"Hercules Page 5 (1999)"






Amon:
"All that for only an extra 20 dinars?!"


medusaD:
"Oh mighty Zeus!! When I asked for a Trojan, I meant a condom, not these guys!!"


The_Enigma:
"Greetings, it is I, the great warrior Santa Claus, coming to kill those that be on my naughty list."


amycamus:
"J'accuse!"


The_Enigma:
"So, what are you supposed to be for Halloween?" "Can't you tell? I'm the Earth!"


The_Enigma:
"That's right... The Earth, right after 'the big bang'... Hence the explosive type look on my neck. Oh, forget it."


medusaD:
"Look!
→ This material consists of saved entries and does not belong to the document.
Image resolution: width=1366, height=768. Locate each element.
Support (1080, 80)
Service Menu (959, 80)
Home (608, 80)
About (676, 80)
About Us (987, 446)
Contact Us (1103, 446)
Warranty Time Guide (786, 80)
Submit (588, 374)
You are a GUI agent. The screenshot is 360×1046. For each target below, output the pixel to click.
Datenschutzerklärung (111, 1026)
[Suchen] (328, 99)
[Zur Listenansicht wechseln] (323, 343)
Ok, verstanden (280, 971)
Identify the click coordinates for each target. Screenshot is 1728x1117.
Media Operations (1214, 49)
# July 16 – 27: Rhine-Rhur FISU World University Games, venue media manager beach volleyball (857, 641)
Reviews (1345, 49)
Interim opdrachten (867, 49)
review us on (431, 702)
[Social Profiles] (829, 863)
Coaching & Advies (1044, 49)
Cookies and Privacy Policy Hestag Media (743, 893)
I've got no legs, a hangnail on each tentacle, and I've got PMS!!! Don't f*ck with me!!"


Amon_ster_A_GoGo:
As Marge Simpson strolls past the window...


Amon_ster_A_GoGo:
"STELLA!!!"


BuckFifty:
Ted had finally hit rock bottom after last night's beer binge... "*groan* Man, I feel like I slept on a cat all night..." *mrrowr* "... uh oh..."


amycamus:
Flight attendant and pilot, after settlement of the Singapore Airlines sexual discrimination suit.


BuckFifty:
Carrie Fisher looks back on her career... "*sniff* Help me, Obi-Wan..."


Amon_ster_A_GoGo:
The Jawa King


Sevengraff:
Kevin Sorbo as Blanka in Street Fighter Live.


Amon_ster_A_GoGo:
And to think I bitched when I found a hair in my soup.


Generik:
Order your Inflatable Angel Princess NOW, before the Christmas rush!


UnReality:
"Well, like I was telling Kelsey Grammer just the other day -- " "Oh shut up!"


Generik:
It was bad enough when he just WALKED on the Sea of Galilee... but when young Jesus got drunk and did cartwheels, the authorities had to be called.